Momentos de tensión se vivieron la mañana de este jueves 15 de enero cuando un avión comercial de Turkish Airlines con 148 pasajeros a bordo fue escoltado por jets de combate tras reportarse una presunta amenaza terrorista durante el vuelo.
La aeronave, un Airbus A-321 que cubría el vuelo TK1853, despegó alrededor de las 11:00 horas locales desde Estambul con destino a Barcelona. Durante el trayecto, mientras sobrevolaba el mar Mediterráneo frente a las costas de Italia, autoridades aeroportuarias fueron alertadas sobre una posible amenaza de bomba a bordo, lo que activó los protocolos de seguridad aérea.
Ante la alerta, aviones de combate de España y Francia interceptaron y escoltaron al avión comercial. El estruendo de los cazas fue escuchado en regiones del sur francés como Comminges y Ariège, de acuerdo con reportes de medios europeos.
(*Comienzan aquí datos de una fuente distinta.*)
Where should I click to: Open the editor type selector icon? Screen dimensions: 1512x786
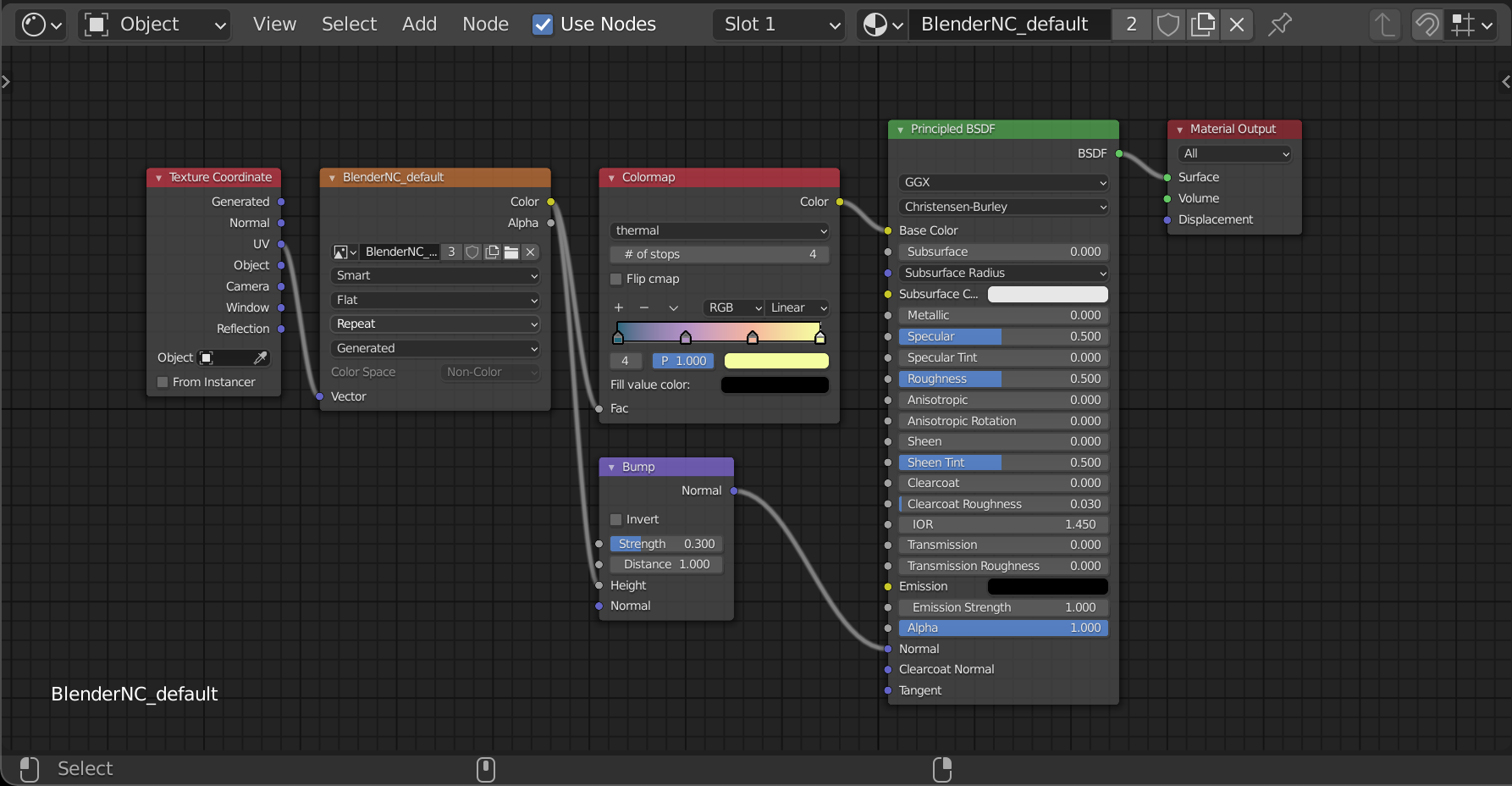click(34, 24)
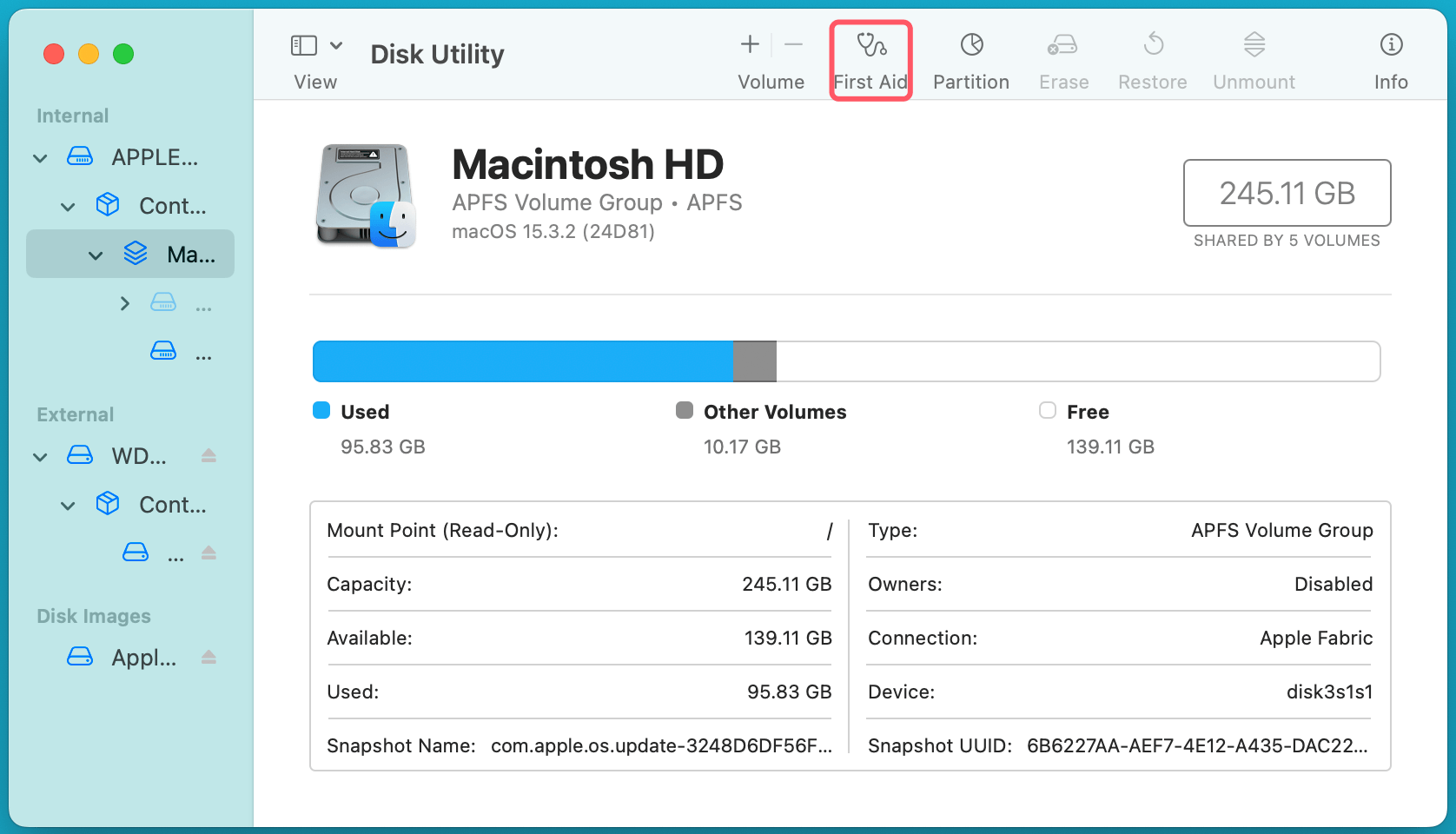Screen dimensions: 1456x834
Task: Select the Restore toolbar icon
Action: tap(1152, 59)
Previo a su aterrizaje, la aeronave realizó varias maniobras en el aire como medida preventiva. Finalmente, el avión logró descender sin incidentes y los pasajeros fueron evacuados de manera segura para permitir la revisión completa de la unidad.
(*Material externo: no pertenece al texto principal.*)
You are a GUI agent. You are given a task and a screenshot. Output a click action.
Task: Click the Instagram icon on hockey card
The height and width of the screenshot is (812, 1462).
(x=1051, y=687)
Posteriormente, Turkish Airlines informó que la alerta se originó cuando una pasajera cambió el nombre de su red WiFi personal durante el vuelo, incorporando un mensaje con una supuesta amenaza de bomba. La aerolínea explicó que, al detectarse esta situación, se activaron de inmediato los procedimientos de seguridad conforme a los protocolos internacionales.
Tras una inspección exhaustiva, las autoridades descartaron la existencia de cualquier artefacto explosivo y confirmaron que no hubo una amenaza real, aunque el incidente provocó momentos de pánico entre los pasajeros y un importante despliegue de seguridad aérea.